Ductile Inorganic Thermoelectrics: Advances, Challenges, and Perspectives
C. He, Xiao‐Lei Shi, Nan‐Hai Li, Meng Li, Jun Pei, Zhi‐Gang Chen
Abstract
Abstract Thermoelectric technology enables direct and reversible heat‐into‐electricity conversion, offering a promising avenue to address the ongoing global energy crisis. A ductile inorganic semiconductor, combining good mechanical properties, strong bandgap tunability, and decent electrical performance, is of considerable interest in the thermoelectric community, making it a promising candidate for wearable microelectronic devices. This review comprehensively summarizes recent advances in plastic inorganic thermoelectric materials.
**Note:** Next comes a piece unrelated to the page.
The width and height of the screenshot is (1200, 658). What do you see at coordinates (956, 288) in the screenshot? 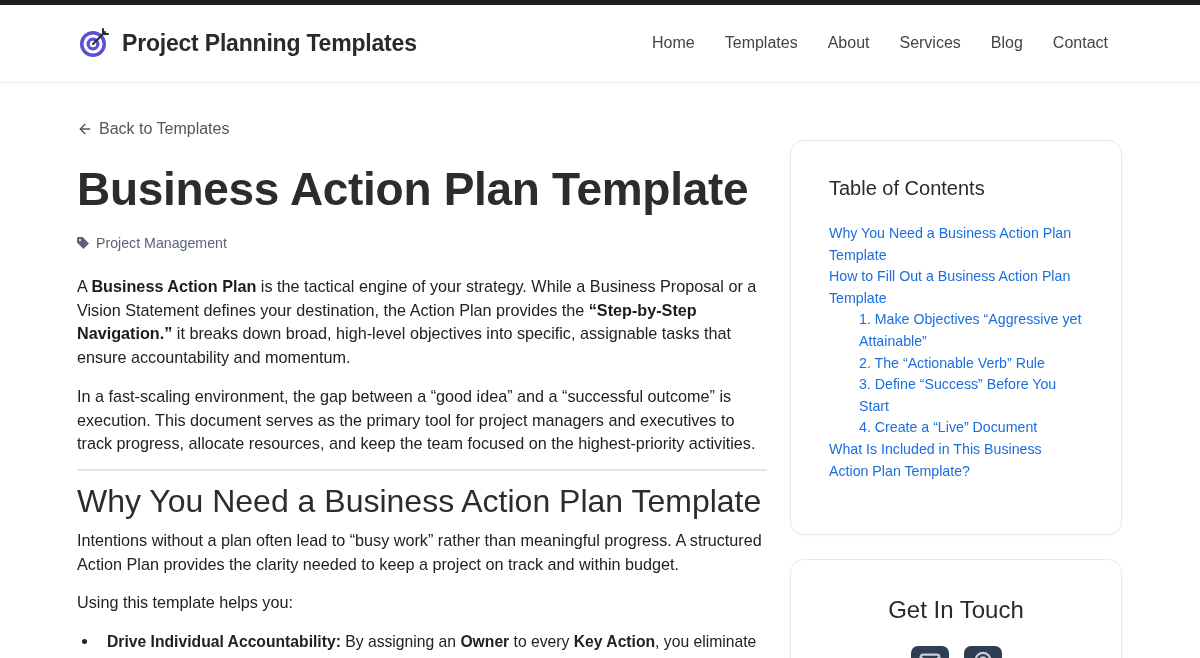
I see `toc-link: How to Fill Out a Business Action Plan Template` at bounding box center [956, 288].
A basic understanding of crystal structures, electronic band structures, and thermoelectric properties is first provided. After that, the correlation between mechanical properties and plastic deformation mechanisms of ductile inorganic semiconductors is systematically investigated. Next, several strategies, such as doping and alloying, to optimize the mechanical and thermoelectric properties of plastic inorganic semiconductors are presented. Moreover, the advantages of plastic inorganic semiconductors over other conventional thermoelectric materials in flexible, wearable thermoelectric devices are highlighted. Finally, the currently encountered challenges and future application prospects of flexible inorganic thermoelectric materials are discussed, aiming to guide further advancements in flexible thermoelectric materials and devices.